» Stored entries:
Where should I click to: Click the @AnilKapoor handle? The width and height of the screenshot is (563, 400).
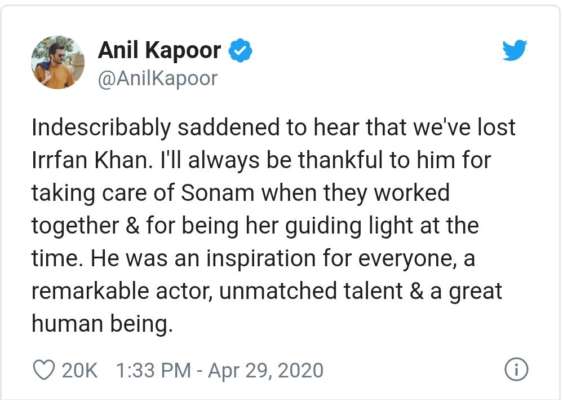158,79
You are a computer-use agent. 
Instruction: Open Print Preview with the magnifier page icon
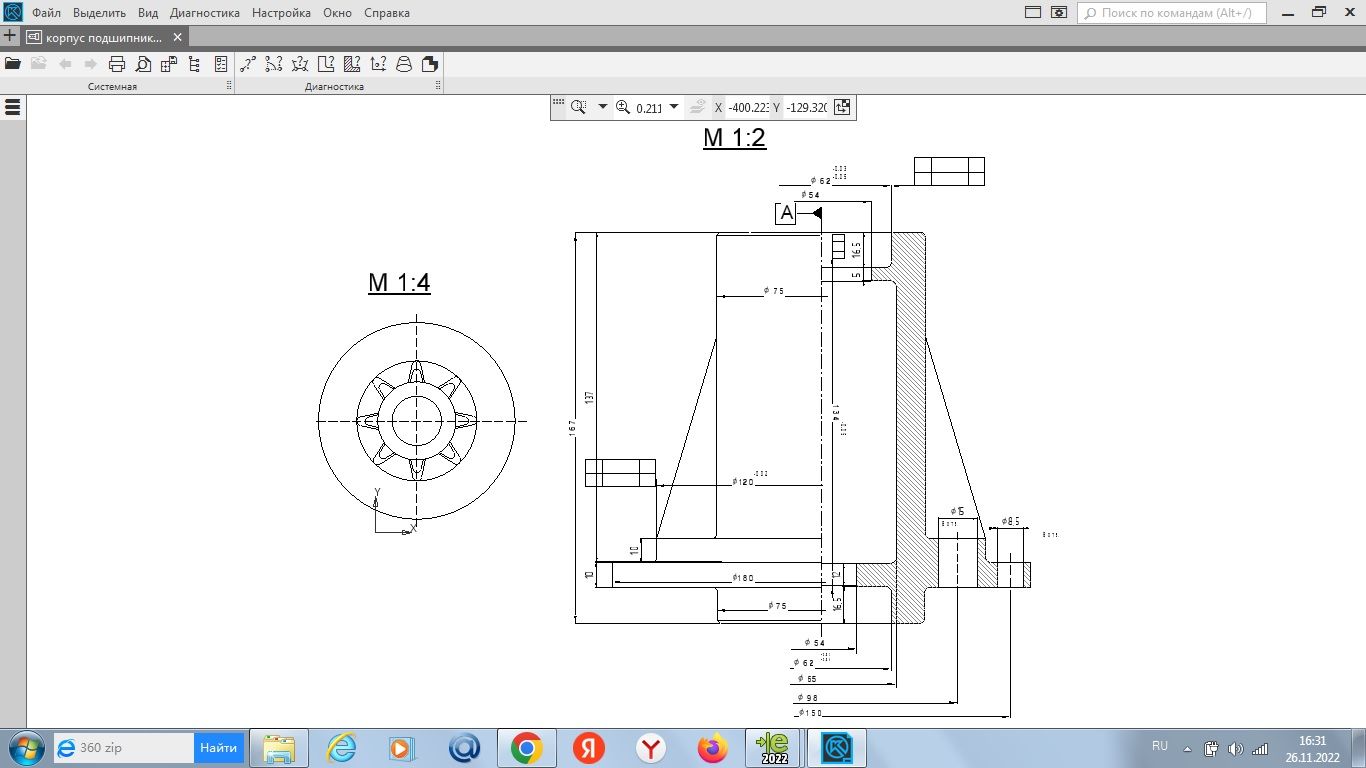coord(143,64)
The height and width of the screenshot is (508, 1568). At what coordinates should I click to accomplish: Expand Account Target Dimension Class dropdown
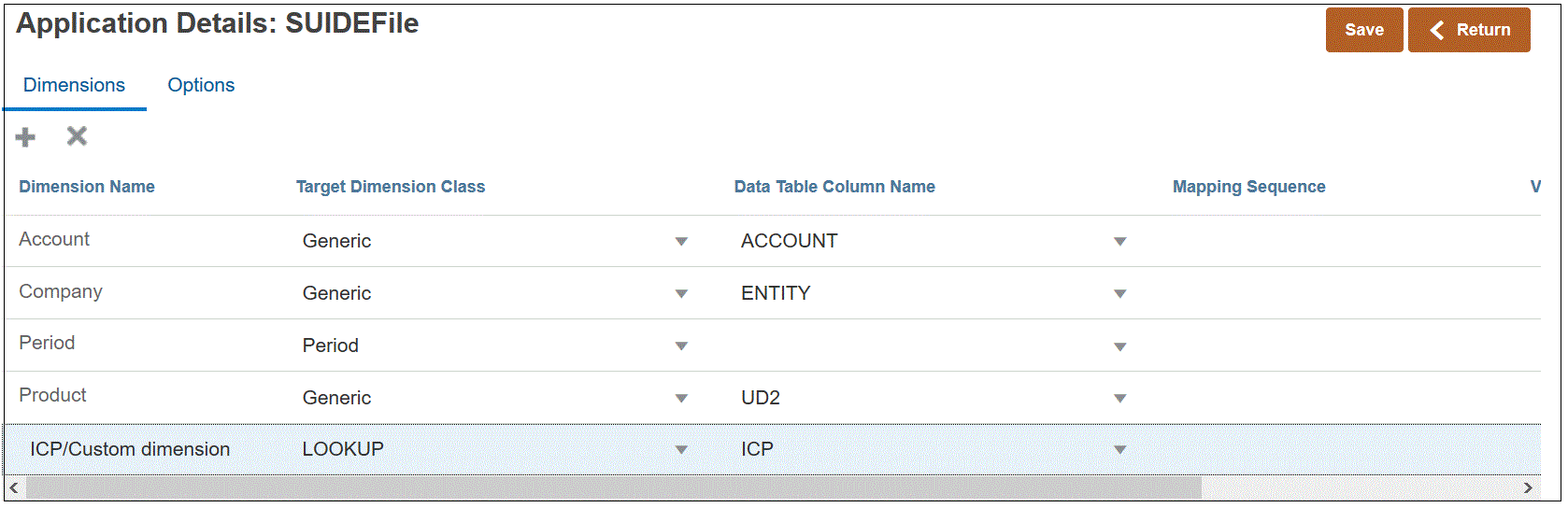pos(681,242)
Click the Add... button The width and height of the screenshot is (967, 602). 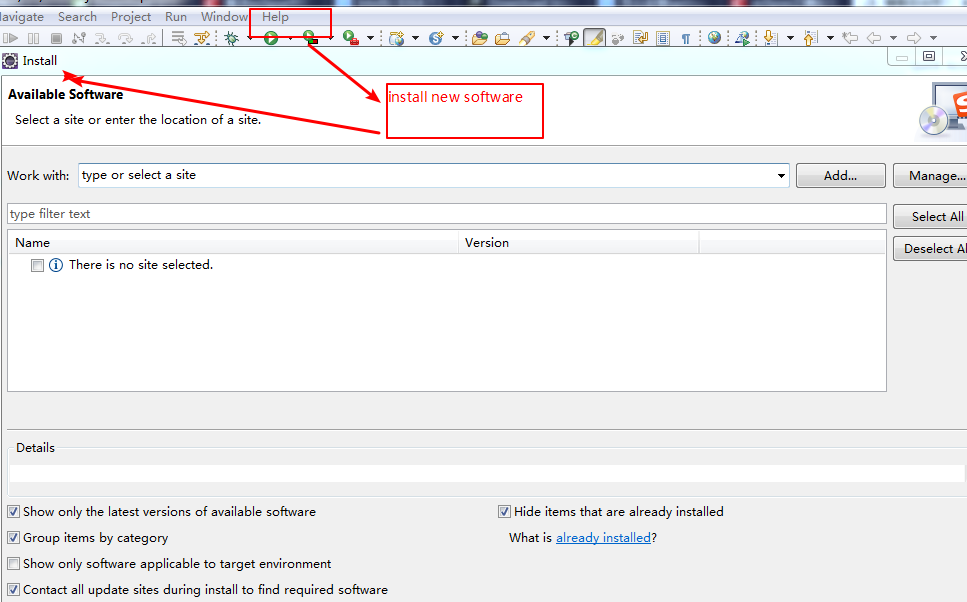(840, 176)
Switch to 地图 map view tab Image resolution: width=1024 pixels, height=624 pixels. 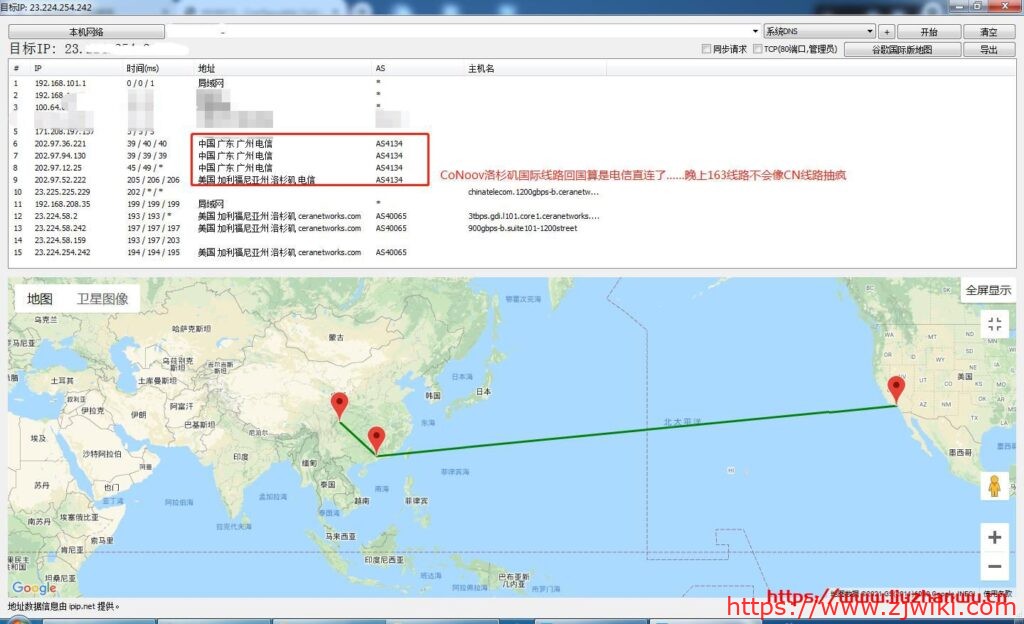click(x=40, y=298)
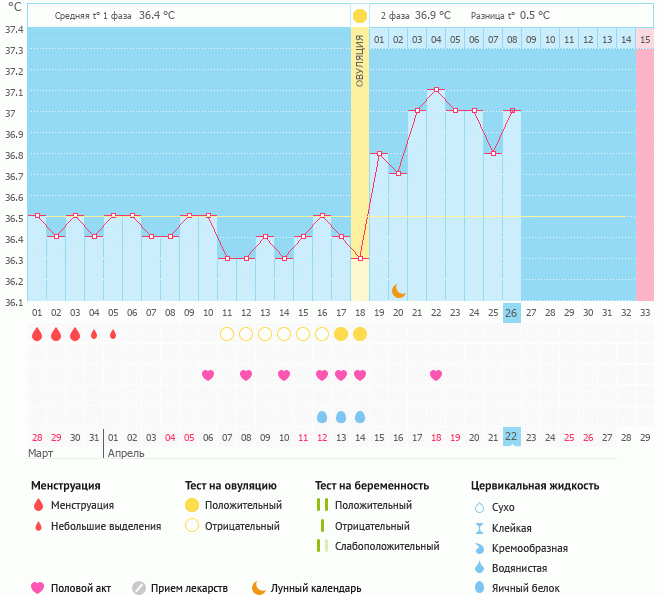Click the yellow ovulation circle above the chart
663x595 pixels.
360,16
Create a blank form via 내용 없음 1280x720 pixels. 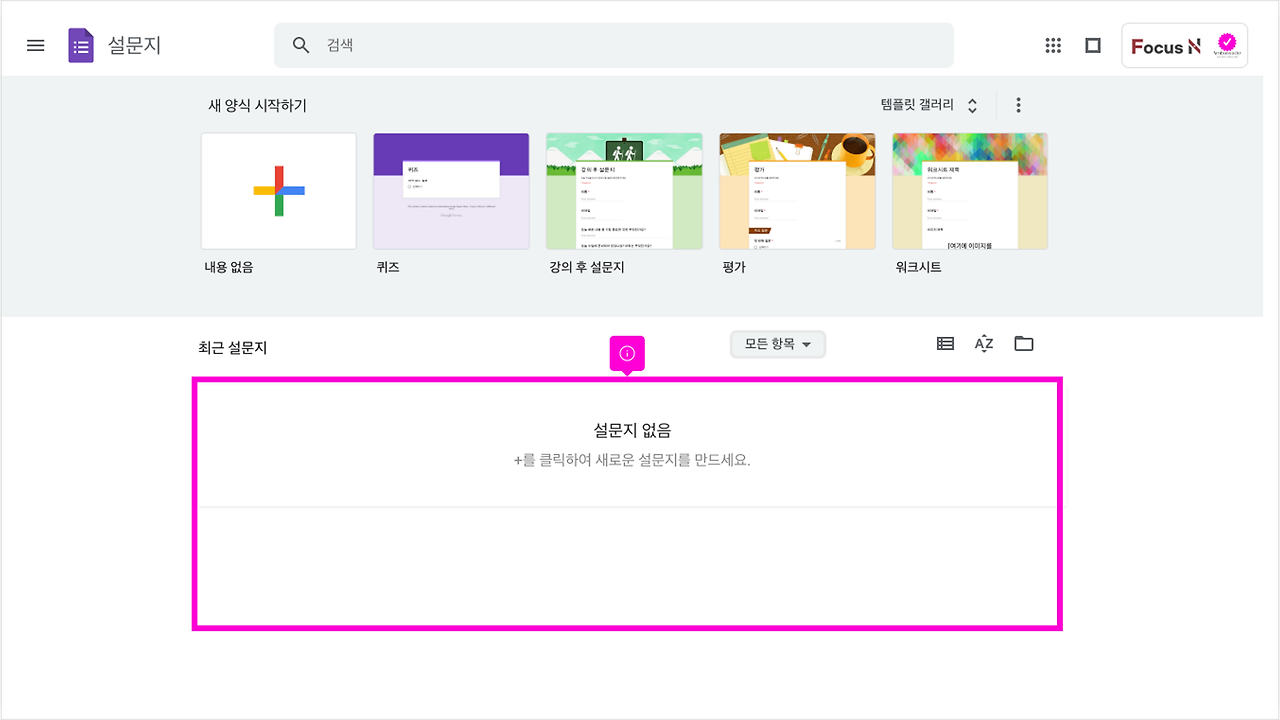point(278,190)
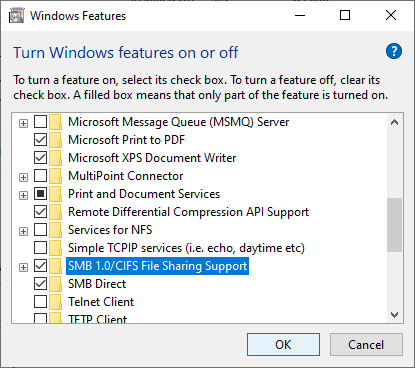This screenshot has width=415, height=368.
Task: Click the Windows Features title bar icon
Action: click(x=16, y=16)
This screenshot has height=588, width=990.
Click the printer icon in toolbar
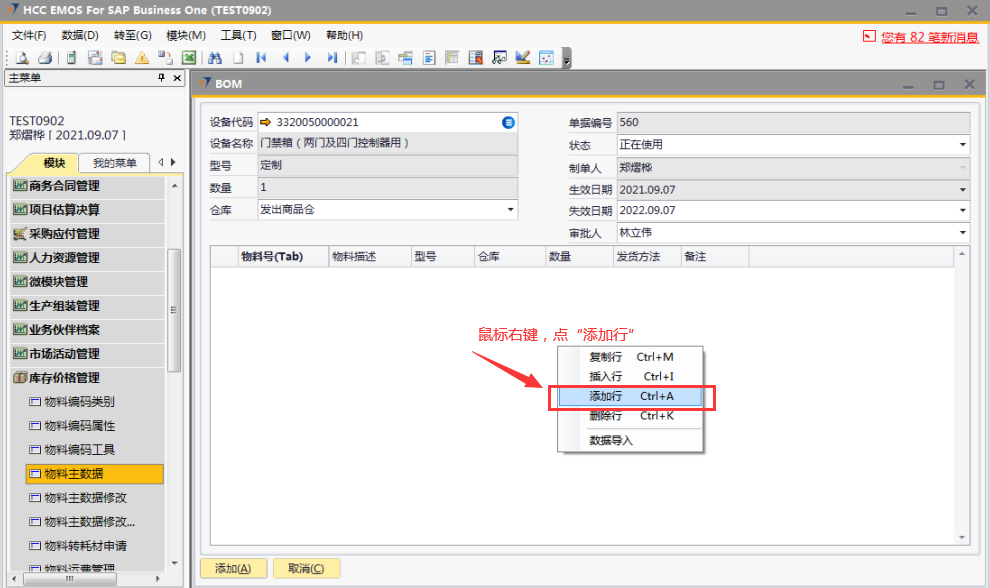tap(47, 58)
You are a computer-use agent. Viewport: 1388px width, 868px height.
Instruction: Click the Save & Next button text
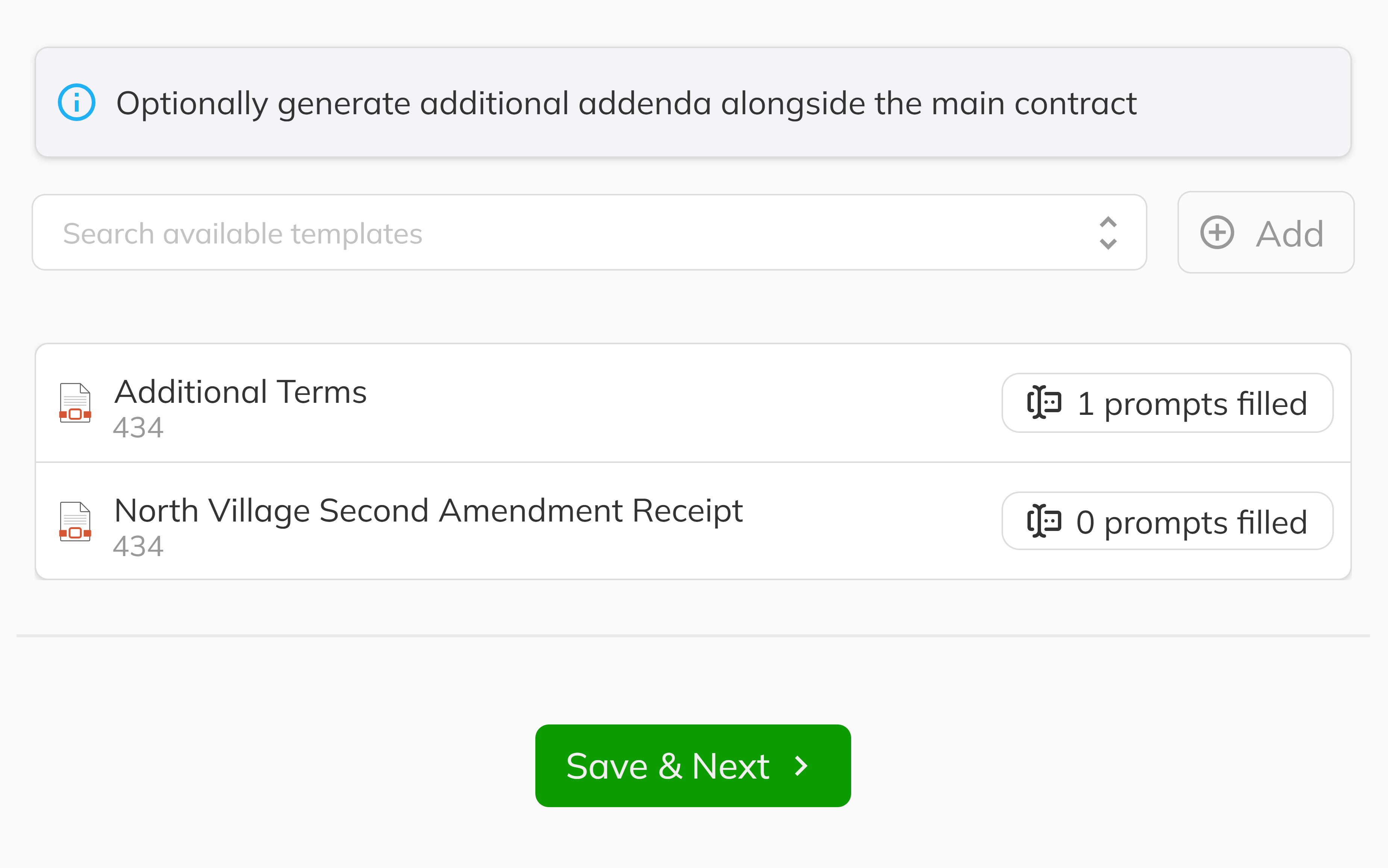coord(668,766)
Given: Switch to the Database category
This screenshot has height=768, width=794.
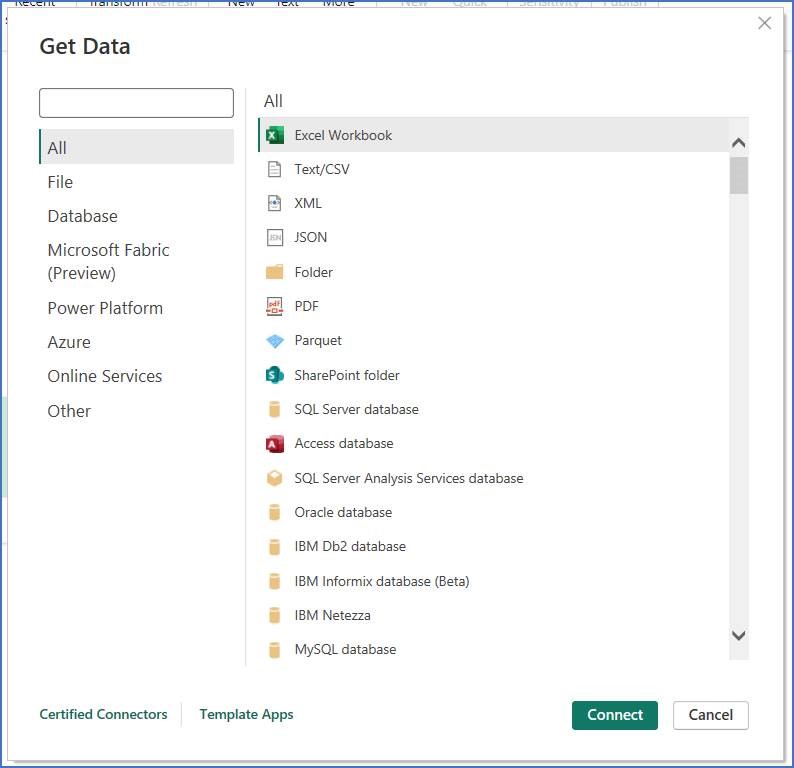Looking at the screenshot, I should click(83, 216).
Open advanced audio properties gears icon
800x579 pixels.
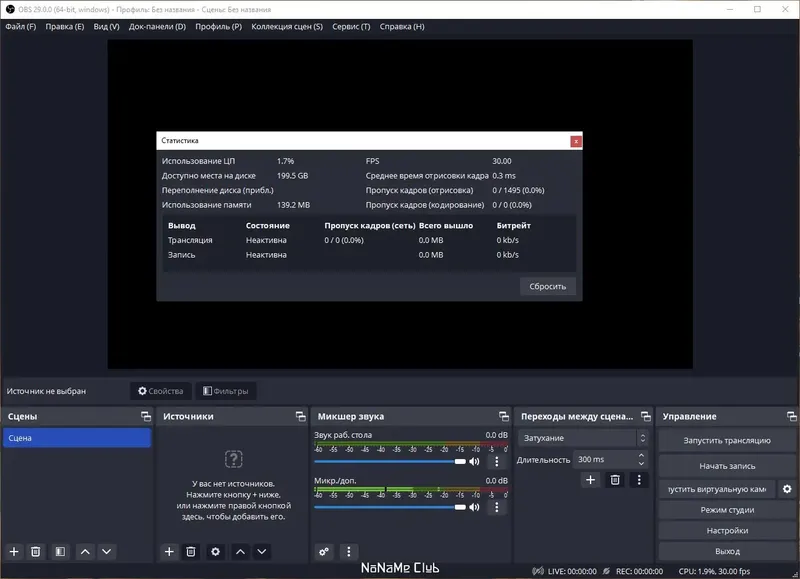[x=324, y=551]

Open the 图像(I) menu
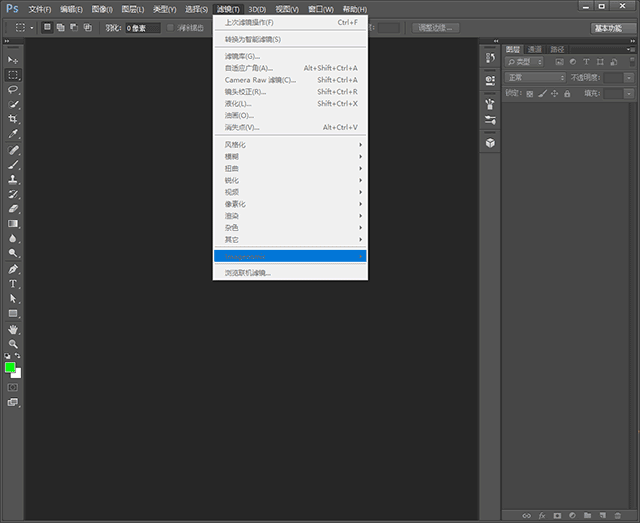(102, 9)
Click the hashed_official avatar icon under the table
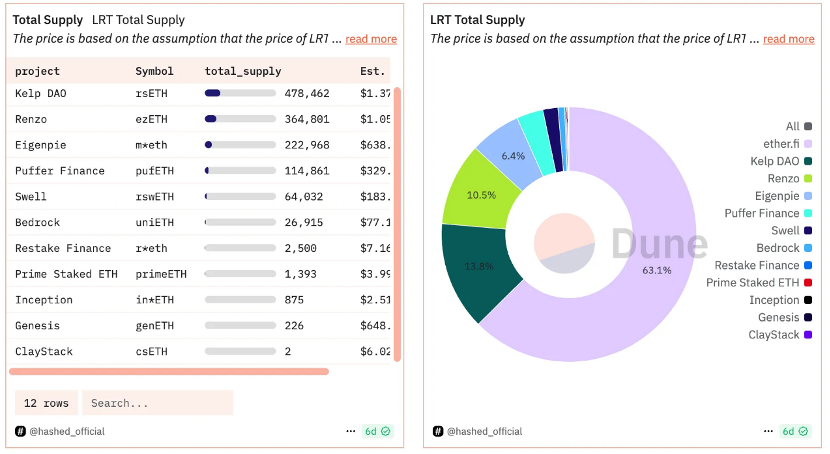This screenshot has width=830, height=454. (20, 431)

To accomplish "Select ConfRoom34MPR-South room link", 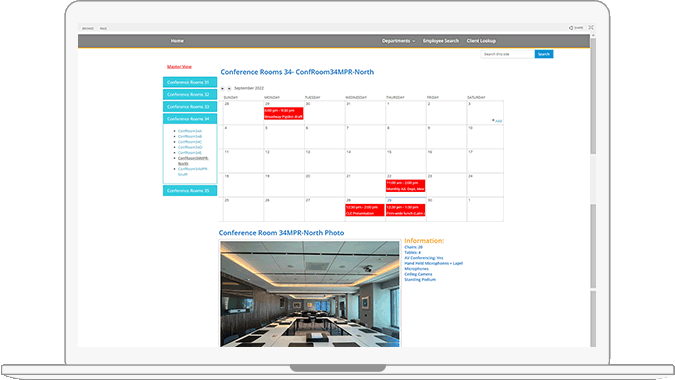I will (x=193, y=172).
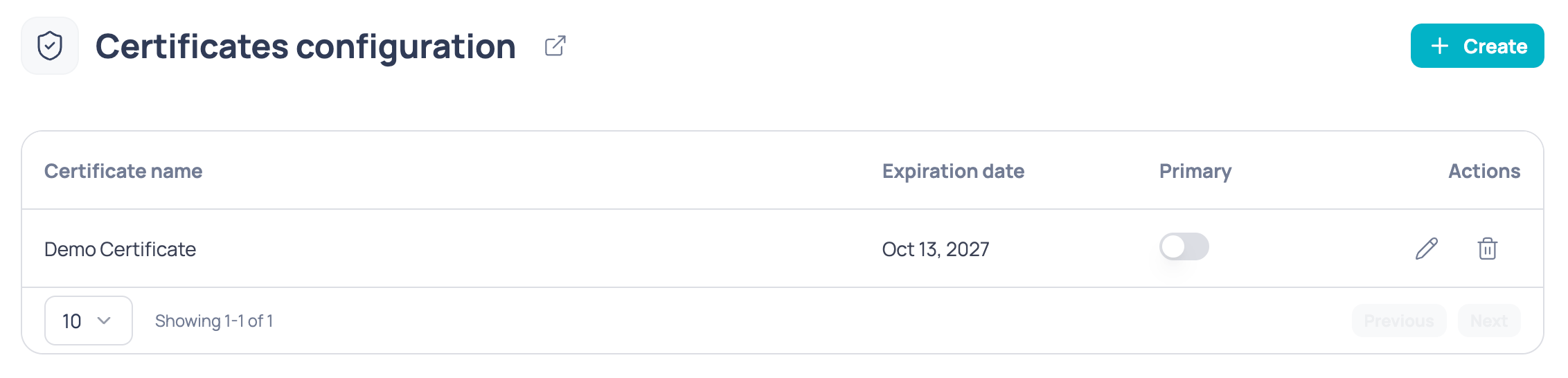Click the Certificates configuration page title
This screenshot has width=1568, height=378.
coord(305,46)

» WHAT YOU WILL DO:
Pull out each line of the records holding the string "computer".

» REPLY TO THE TASK:
You are a computer-use agent. 
You are a computer-use agent. Viewport: 1388px width, 868px height.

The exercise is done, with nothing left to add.